I' m going to explain factoring trinomials the way that I teach it, which is probably different from what you've done. Try to follow the steps. This method will work on any trinomial.
2x² - x - 6 Look for a GCF None this time. If there was one, factor it out. Then temporarily start both parentheses with the first number and variable.
(2x.......)(2x..........) First sign goes in first parentheses.
(2x..-....)(2x..........) Product of signs goes in 2nd parentheses.
(2x..-....)(2x...+.....) <== plus is because neg x neg = positive
Now multiply your first and third numbers together. Ignore their signs - you've already done them. 2 x 6 = 12 So, out to the side list pairs of factors of 12.
12
------
1, 12
2, 6
3, 4
Now you want to pick which factors go in your parentheses, using these rules:
If the signs you put on your parentheses are the SAME, find the factors that ADD up to the middle number in the problem.
If the signs you put on your parentheses are the DIFFERENT, find the factors that SUBTRACT to the middle number in the problem. (Note you look at signs in the parentheses, not in the problem.)

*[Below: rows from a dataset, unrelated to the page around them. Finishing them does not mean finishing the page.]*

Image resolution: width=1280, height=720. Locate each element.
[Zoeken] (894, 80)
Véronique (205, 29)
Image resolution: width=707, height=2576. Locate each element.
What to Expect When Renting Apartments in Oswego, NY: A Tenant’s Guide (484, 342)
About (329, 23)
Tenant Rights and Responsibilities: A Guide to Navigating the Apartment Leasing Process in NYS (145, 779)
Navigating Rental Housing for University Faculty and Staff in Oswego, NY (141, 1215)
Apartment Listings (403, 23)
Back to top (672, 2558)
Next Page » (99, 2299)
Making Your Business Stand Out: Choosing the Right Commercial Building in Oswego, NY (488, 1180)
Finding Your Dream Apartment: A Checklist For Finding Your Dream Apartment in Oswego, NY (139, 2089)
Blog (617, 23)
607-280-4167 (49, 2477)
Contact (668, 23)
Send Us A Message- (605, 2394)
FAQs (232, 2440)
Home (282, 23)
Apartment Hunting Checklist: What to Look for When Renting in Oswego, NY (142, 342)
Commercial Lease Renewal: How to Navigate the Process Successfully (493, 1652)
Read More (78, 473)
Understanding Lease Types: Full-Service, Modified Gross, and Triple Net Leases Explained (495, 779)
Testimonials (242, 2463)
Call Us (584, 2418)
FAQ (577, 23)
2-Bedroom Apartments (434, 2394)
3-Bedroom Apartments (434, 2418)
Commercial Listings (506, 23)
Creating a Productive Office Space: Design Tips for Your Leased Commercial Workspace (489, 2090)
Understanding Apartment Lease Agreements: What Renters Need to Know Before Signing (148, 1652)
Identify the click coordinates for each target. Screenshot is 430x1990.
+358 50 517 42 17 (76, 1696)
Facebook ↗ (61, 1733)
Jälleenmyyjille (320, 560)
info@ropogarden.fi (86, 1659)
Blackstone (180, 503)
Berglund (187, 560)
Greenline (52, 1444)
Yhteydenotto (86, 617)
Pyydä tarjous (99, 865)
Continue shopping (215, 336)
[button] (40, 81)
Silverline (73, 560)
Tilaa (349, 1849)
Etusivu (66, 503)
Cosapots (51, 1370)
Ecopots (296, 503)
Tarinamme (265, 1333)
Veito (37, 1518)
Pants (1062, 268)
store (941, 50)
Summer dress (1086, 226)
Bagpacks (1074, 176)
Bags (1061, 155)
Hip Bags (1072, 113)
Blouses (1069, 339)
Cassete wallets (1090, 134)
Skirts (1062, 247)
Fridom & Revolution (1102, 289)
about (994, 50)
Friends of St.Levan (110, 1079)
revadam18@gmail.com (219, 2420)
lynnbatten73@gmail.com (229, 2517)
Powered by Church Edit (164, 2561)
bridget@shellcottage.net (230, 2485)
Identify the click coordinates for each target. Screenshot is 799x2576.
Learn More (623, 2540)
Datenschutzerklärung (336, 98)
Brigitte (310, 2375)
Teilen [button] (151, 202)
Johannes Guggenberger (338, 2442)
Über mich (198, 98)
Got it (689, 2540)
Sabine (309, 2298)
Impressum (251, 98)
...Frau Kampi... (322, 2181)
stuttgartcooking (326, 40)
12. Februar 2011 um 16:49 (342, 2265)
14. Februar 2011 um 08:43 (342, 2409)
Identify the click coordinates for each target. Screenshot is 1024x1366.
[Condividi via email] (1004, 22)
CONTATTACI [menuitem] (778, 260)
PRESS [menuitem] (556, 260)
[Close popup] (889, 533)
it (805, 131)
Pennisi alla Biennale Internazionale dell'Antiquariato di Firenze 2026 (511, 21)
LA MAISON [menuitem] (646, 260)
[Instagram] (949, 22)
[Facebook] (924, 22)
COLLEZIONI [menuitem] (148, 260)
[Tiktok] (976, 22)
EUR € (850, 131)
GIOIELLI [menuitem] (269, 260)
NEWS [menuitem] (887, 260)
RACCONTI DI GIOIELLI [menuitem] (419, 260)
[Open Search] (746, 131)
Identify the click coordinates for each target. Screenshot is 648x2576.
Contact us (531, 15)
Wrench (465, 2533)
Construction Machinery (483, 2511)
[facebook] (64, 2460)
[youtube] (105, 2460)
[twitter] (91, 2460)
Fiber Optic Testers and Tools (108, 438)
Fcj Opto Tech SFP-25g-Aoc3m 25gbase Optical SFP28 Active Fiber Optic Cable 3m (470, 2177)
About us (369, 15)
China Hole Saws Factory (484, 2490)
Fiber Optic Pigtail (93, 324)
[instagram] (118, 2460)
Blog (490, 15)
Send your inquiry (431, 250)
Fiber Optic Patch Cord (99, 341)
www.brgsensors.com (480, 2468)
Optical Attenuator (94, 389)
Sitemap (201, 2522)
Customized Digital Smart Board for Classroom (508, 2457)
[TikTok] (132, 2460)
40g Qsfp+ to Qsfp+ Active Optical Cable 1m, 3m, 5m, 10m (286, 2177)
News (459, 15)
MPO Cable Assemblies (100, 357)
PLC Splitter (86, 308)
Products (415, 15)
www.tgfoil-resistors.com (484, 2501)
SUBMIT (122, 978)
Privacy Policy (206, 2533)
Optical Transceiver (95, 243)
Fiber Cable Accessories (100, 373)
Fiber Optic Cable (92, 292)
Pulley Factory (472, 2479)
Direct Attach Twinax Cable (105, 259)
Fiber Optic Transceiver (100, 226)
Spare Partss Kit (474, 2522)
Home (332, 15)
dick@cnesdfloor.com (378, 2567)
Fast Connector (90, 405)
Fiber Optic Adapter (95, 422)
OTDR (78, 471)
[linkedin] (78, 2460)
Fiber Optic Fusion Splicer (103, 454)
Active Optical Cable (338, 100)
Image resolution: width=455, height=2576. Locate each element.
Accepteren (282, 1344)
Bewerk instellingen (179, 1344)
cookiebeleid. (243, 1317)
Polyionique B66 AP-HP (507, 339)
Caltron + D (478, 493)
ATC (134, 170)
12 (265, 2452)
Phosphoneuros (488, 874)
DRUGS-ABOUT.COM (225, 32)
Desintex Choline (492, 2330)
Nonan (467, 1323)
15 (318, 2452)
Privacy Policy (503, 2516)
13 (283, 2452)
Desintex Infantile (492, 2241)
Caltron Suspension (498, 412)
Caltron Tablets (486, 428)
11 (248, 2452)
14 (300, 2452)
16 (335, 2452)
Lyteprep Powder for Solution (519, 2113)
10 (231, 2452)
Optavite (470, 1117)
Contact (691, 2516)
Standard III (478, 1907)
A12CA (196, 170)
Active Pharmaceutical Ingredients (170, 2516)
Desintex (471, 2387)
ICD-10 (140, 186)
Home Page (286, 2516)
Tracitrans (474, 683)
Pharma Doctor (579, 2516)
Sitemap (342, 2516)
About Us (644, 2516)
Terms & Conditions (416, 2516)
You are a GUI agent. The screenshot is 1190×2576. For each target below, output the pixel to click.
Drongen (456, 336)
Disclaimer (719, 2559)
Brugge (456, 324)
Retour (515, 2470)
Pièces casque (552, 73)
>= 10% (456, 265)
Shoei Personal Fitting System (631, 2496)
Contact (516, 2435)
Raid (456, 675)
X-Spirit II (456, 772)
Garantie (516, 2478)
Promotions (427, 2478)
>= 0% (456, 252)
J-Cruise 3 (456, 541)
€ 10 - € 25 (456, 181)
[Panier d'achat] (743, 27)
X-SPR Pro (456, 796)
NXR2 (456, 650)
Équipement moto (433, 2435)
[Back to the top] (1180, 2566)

(2x..-....)(2x...+.....) Your signs are different, so you want to subtract factors to get 1. Those factors are 3 and 4. When you put the numbers in the parentheses, the bigger number is pushy - it always goes first. So your factors now are:
(2x..-.4)(2x.+.3)
Now you have to reduce either or both parentheses by dividing each parentheses' terms by the largest possible divisor. In our problem, the first parentheses is divisible by 2 but the second parentheses does not reduce.
(2x..-.4)(2x.+.3)
----------
......2..... This reduces to your final factors of
(x - 2)(2x + 3) <== YOUR ANSWER
3y² - 13y - 10 Look for a GCF None this time. If there was one, factor it out. Then temporarily start both parentheses with the first number and variable.
(3y.......)(3y..........) First sign goes in first parentheses.
(3y..-....)(3y..........) Product of signs goes in 2nd parentheses.
(3y..-....)(3y...+.....) <== plus is because neg x neg = positive
Now multiply your first and third numbers together. Ignore their signs - you've already done them. 3 x 10 = 30 So, out to the side list pairs of factors of 30.
30
------
1, 30
2, 15
3, 10
5, 6
Now you want to pick which factors go in your parentheses, using these rules:
If the signs you put on your parentheses are the SAME, find the factors that ADD up to the middle number in the problem.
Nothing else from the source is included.